▶ [EXERCISE REQUIREMENTS]:
Each line from the one with "Image resolution: width=1649" through the last line below must be written out exactly. Do not copy pictures.

▶ [INPUT]:
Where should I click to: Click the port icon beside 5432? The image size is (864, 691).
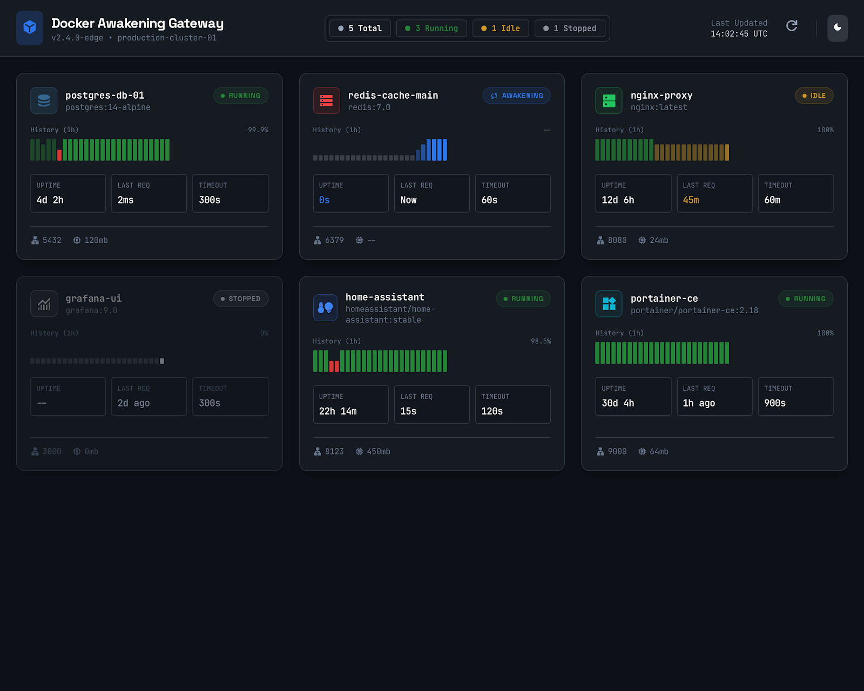[x=33, y=240]
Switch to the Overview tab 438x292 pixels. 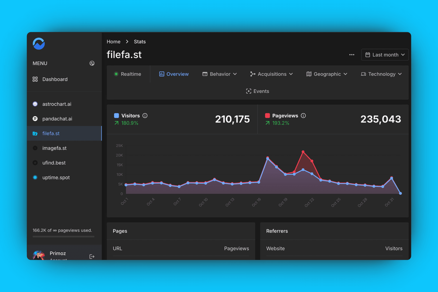point(174,74)
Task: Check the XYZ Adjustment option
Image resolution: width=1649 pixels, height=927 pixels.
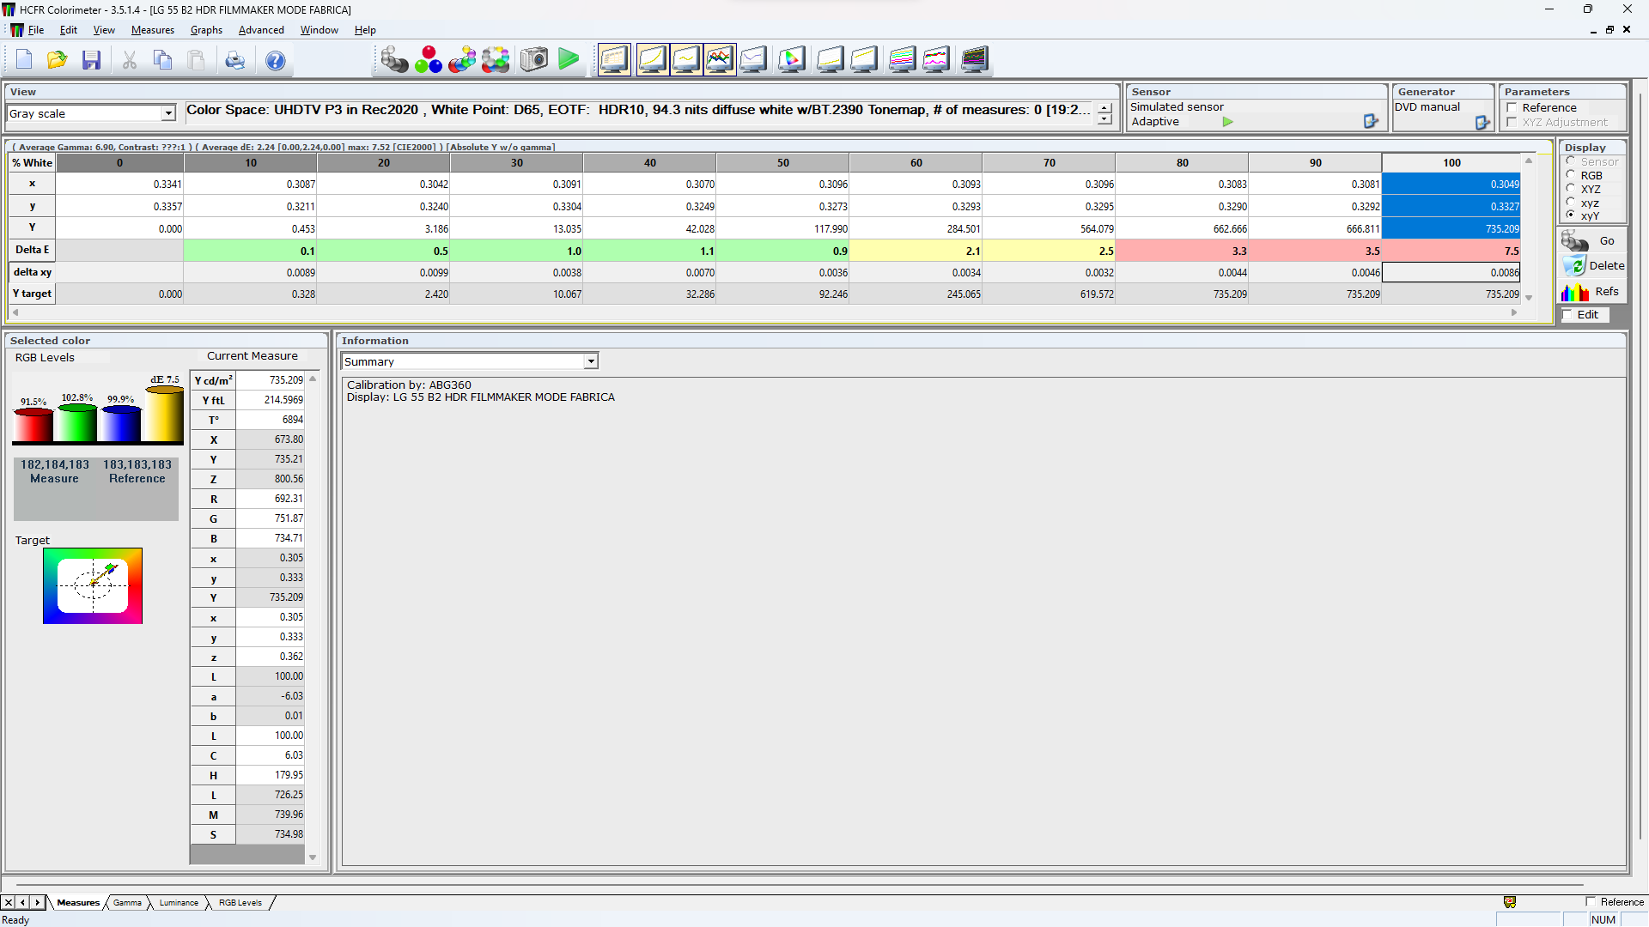Action: click(x=1512, y=123)
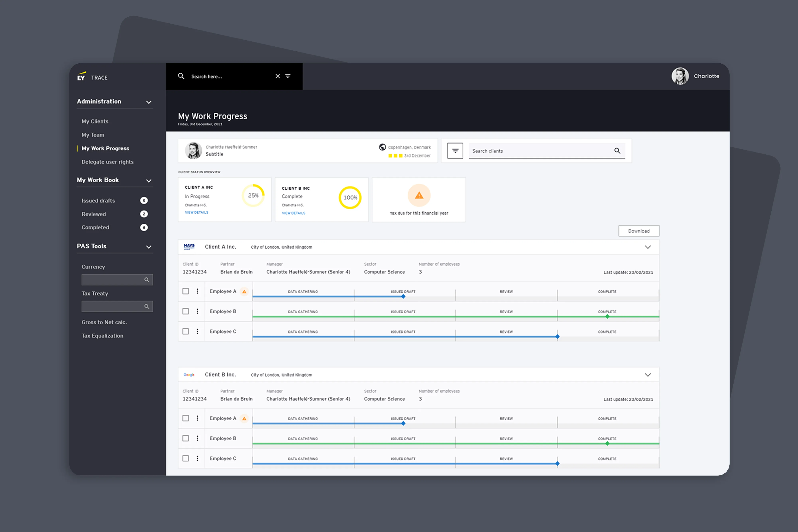Click the orange tax due warning icon
798x532 pixels.
click(x=419, y=195)
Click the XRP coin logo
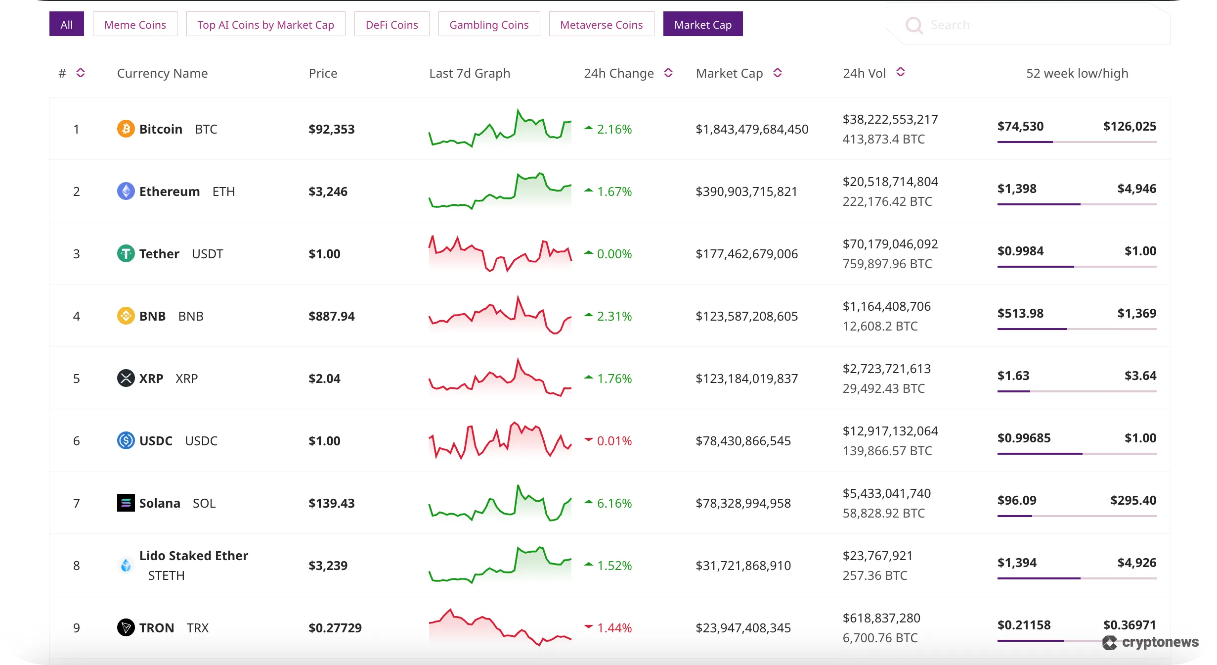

▶ [RESPONSE BELOW]:
Image resolution: width=1649 pixels, height=927 pixels.
Action: click(x=1512, y=123)
Click the orange tax due warning icon
798x532 pixels.
click(x=419, y=195)
Click the XRP coin logo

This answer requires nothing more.